- Exercise details:
If a line in the listing below includes the word "agent", pick it out.

- Material for this exercise:
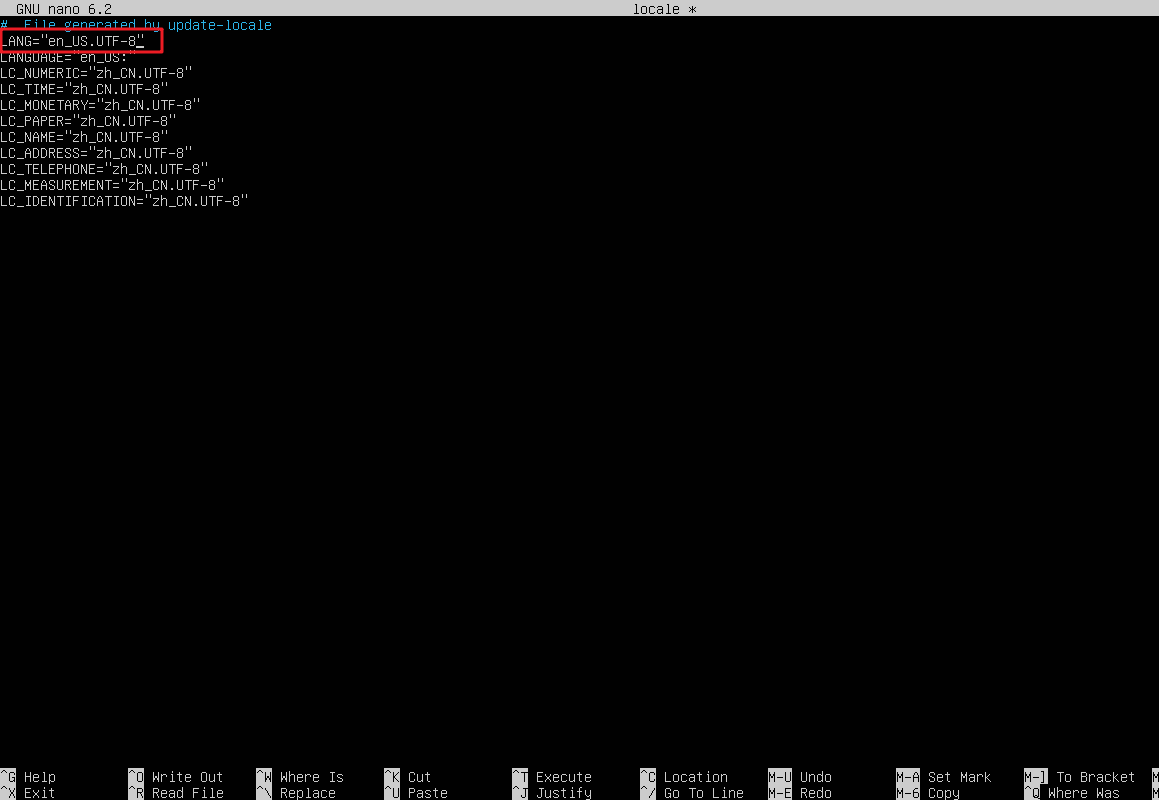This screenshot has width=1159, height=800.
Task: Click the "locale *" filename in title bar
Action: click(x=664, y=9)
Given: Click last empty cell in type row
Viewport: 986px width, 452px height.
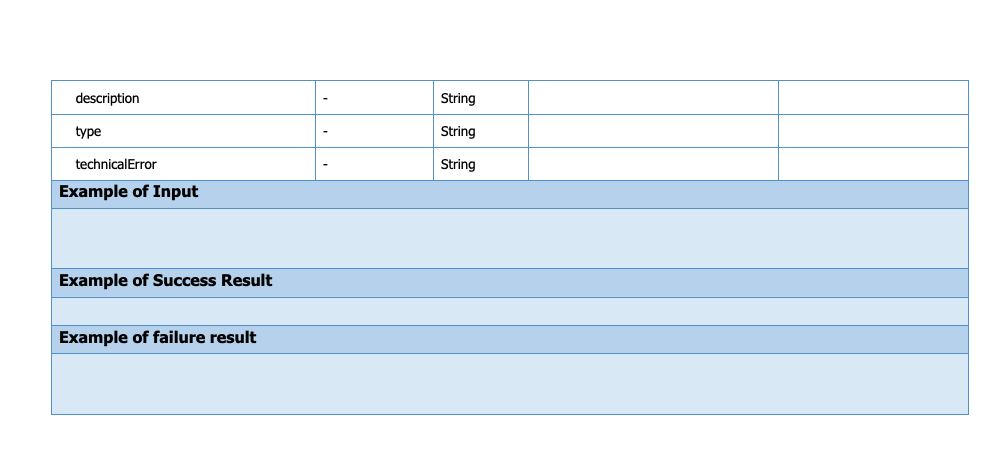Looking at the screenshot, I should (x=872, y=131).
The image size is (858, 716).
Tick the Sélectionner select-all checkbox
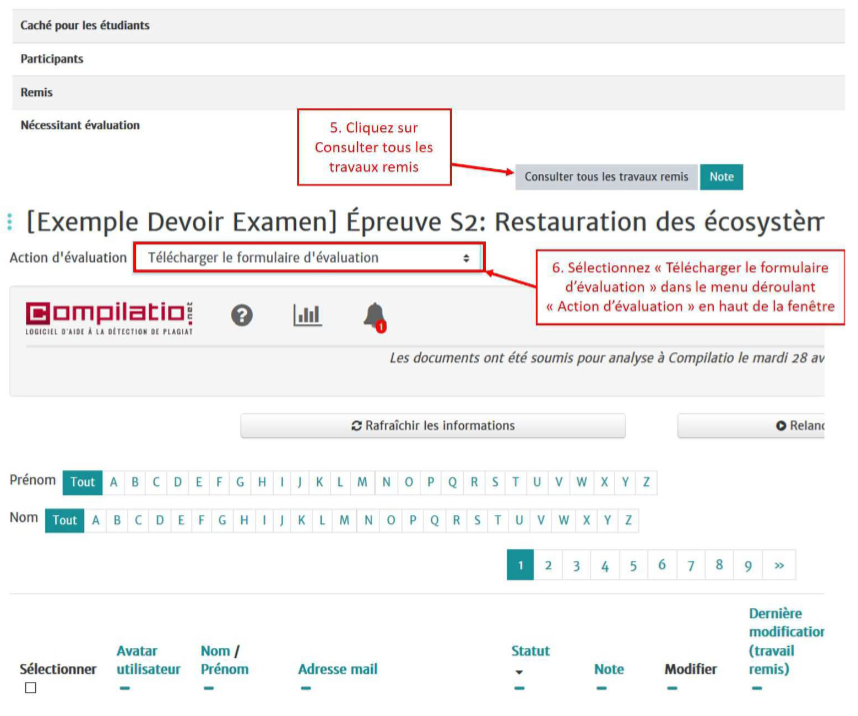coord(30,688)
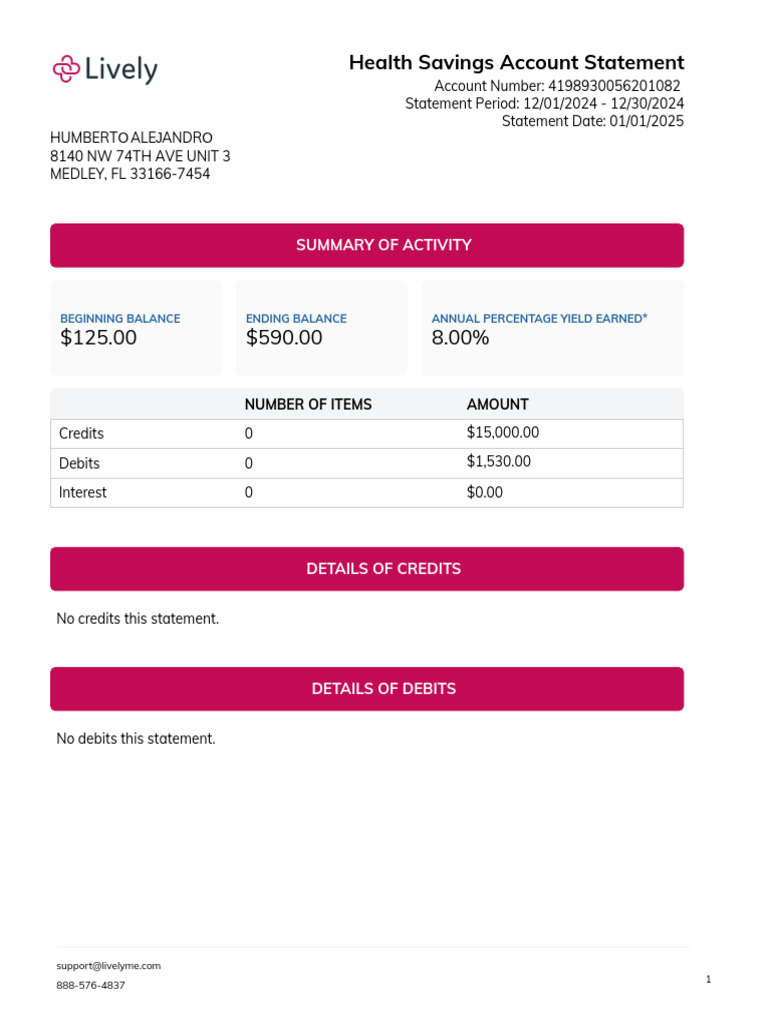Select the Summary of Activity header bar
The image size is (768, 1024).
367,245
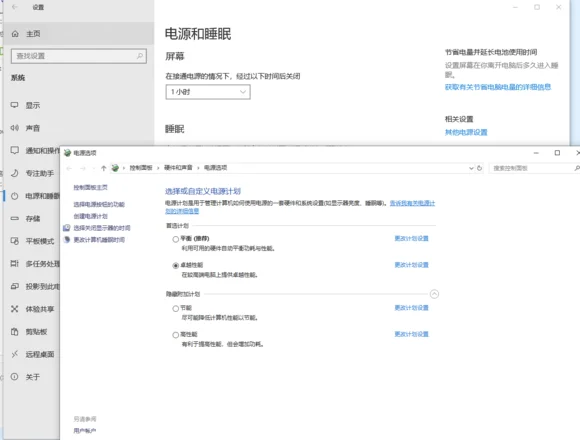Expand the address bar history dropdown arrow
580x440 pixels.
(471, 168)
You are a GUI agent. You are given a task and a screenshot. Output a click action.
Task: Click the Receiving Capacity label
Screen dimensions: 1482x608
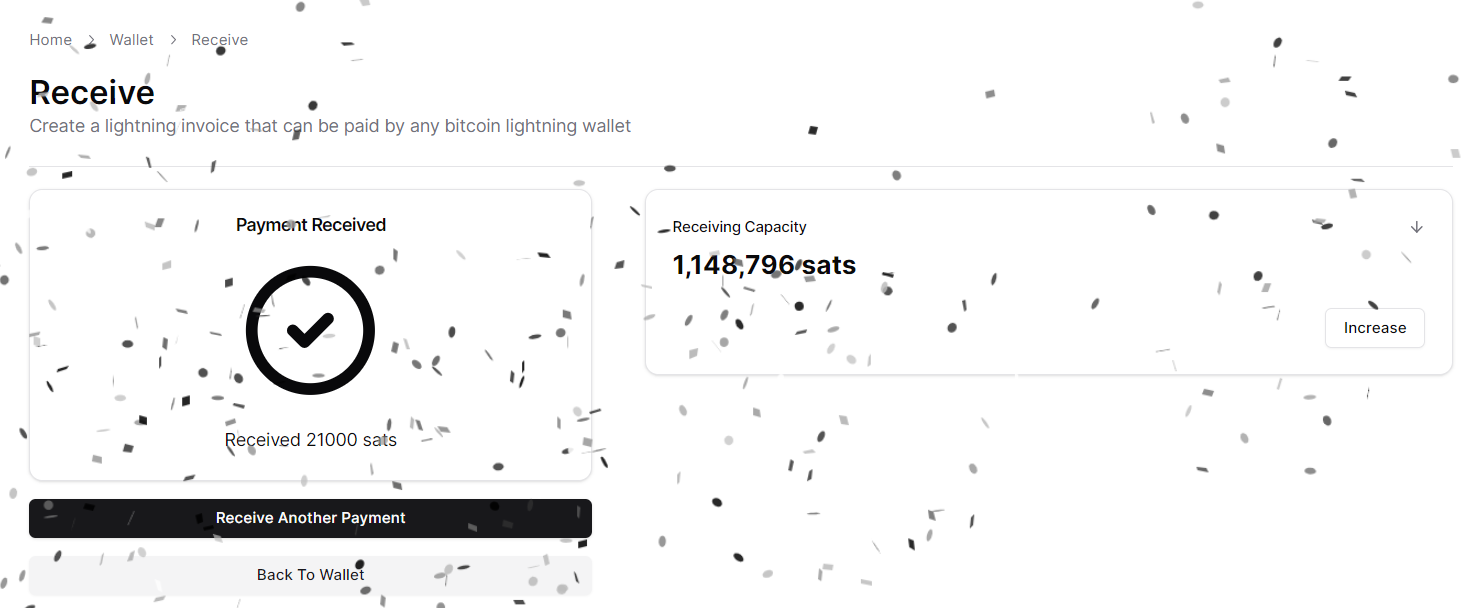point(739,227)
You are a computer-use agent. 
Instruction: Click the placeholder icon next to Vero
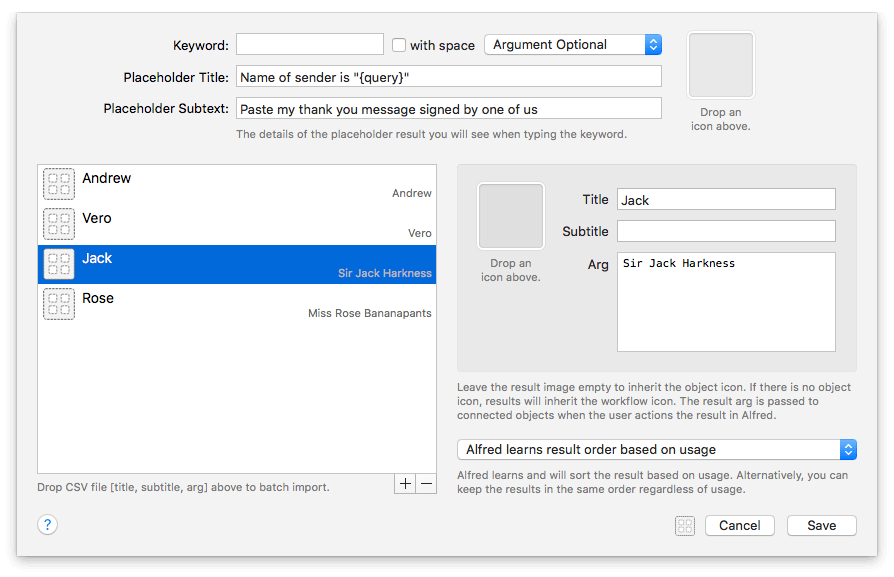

...

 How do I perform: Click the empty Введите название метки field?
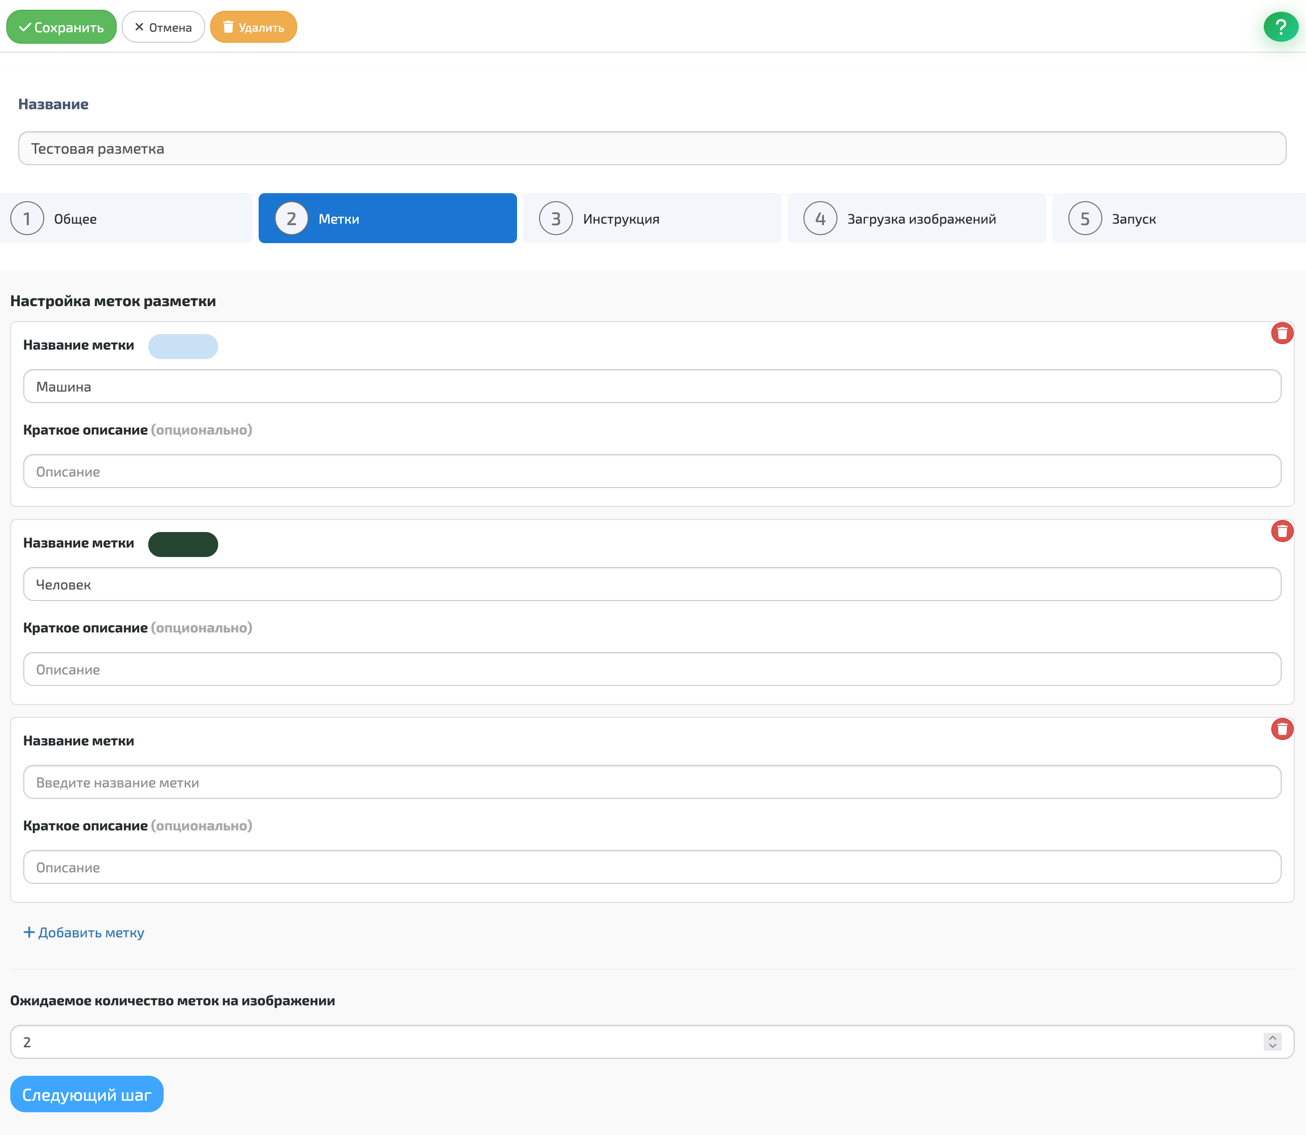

...

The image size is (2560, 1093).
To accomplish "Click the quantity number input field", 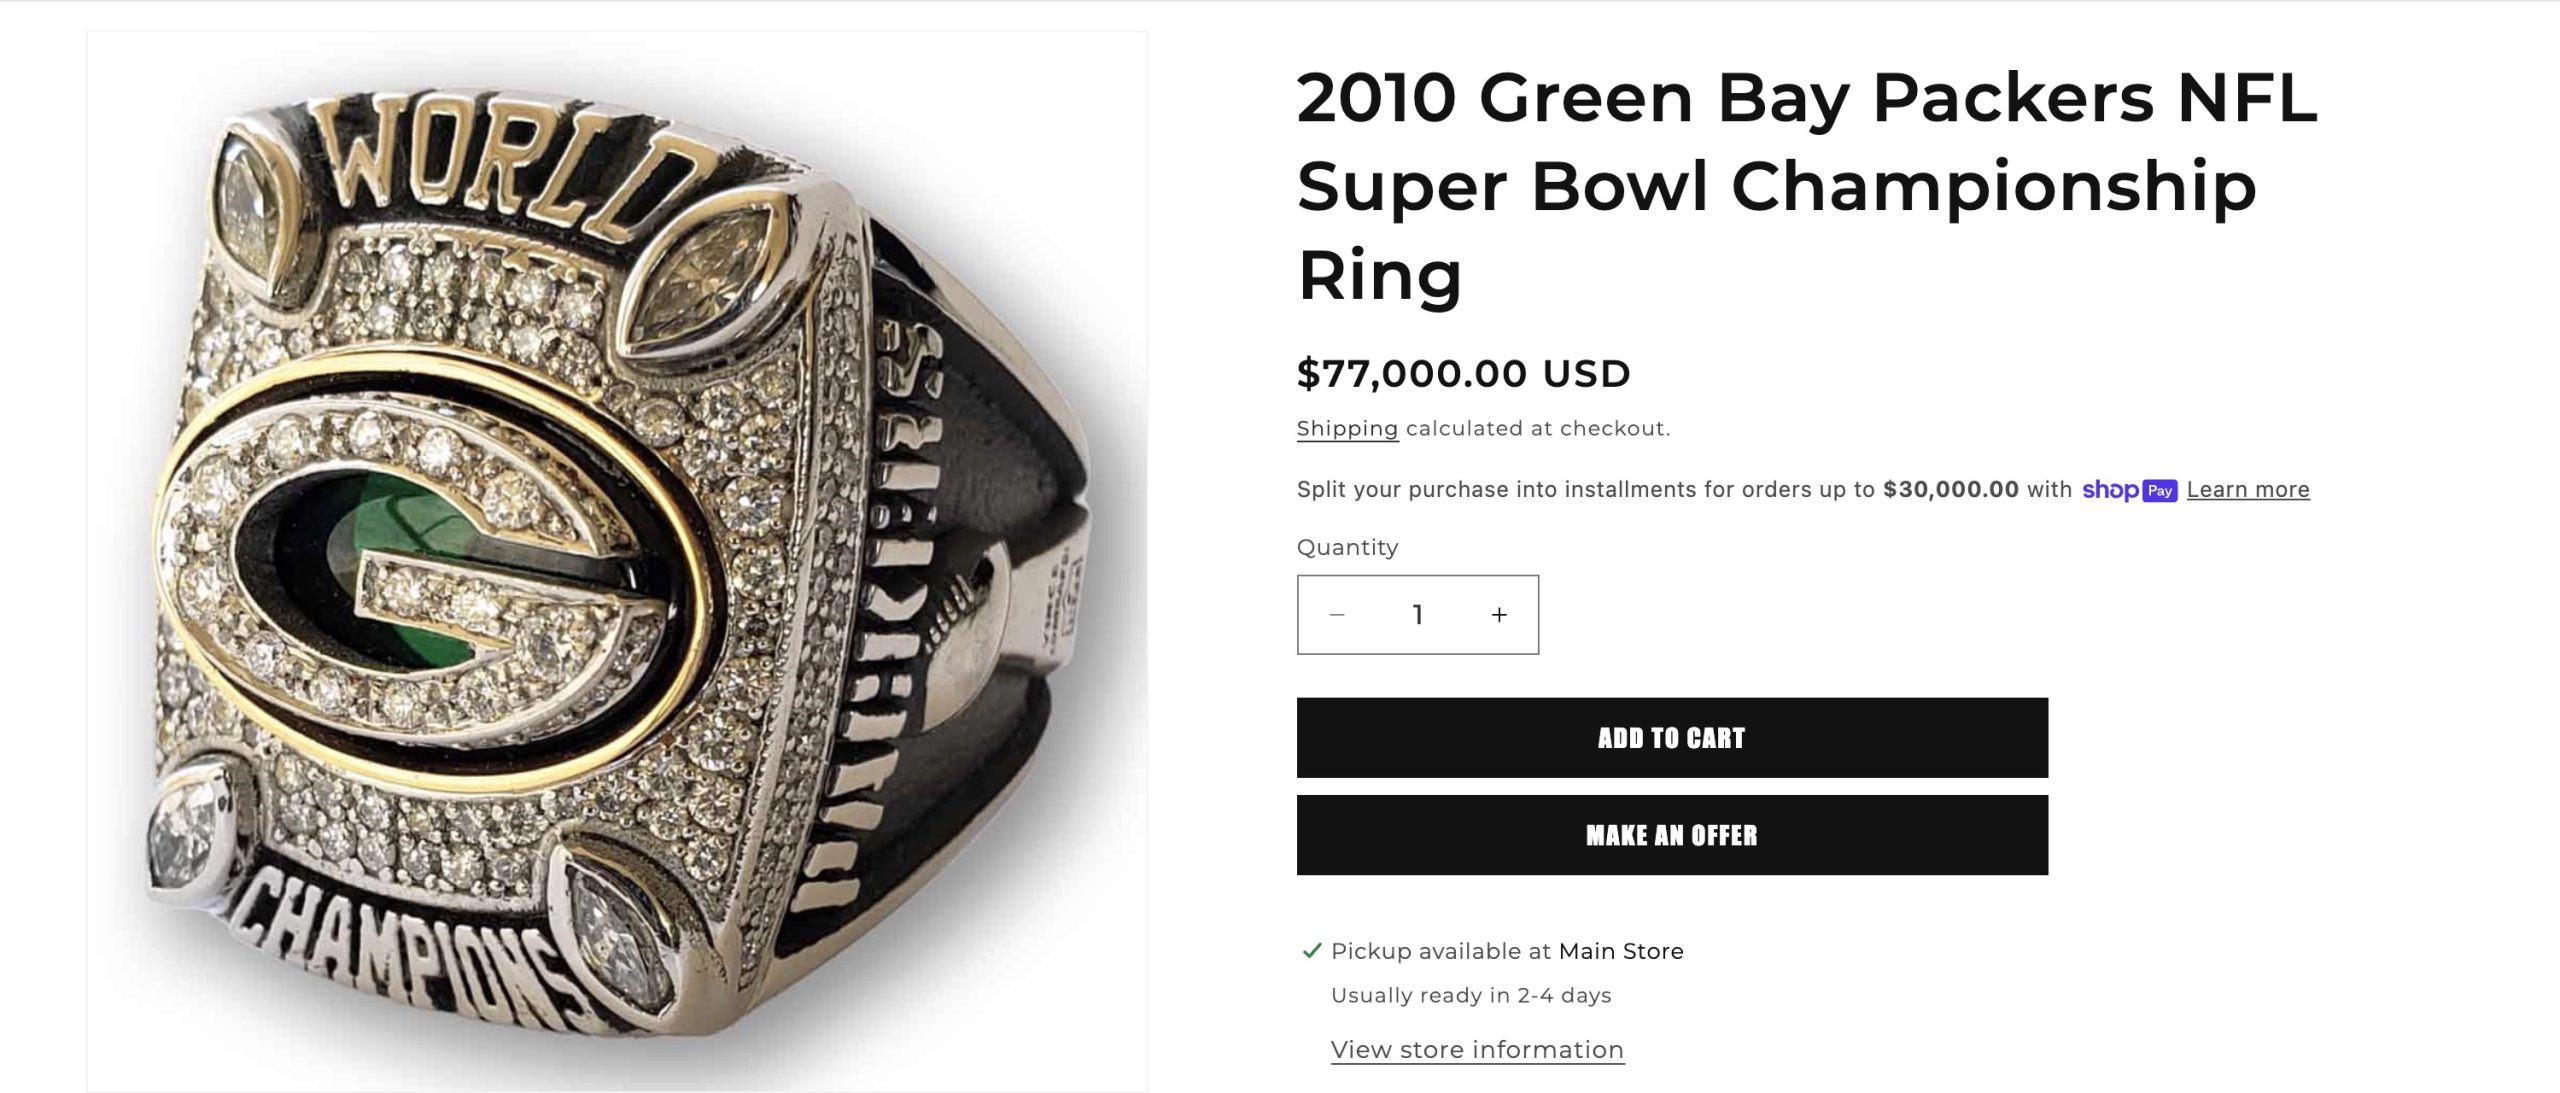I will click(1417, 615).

- Solution to the problem:
You are a GUI agent. You are given a task and a screenshot. Output a click action.
You are a computer-use agent. 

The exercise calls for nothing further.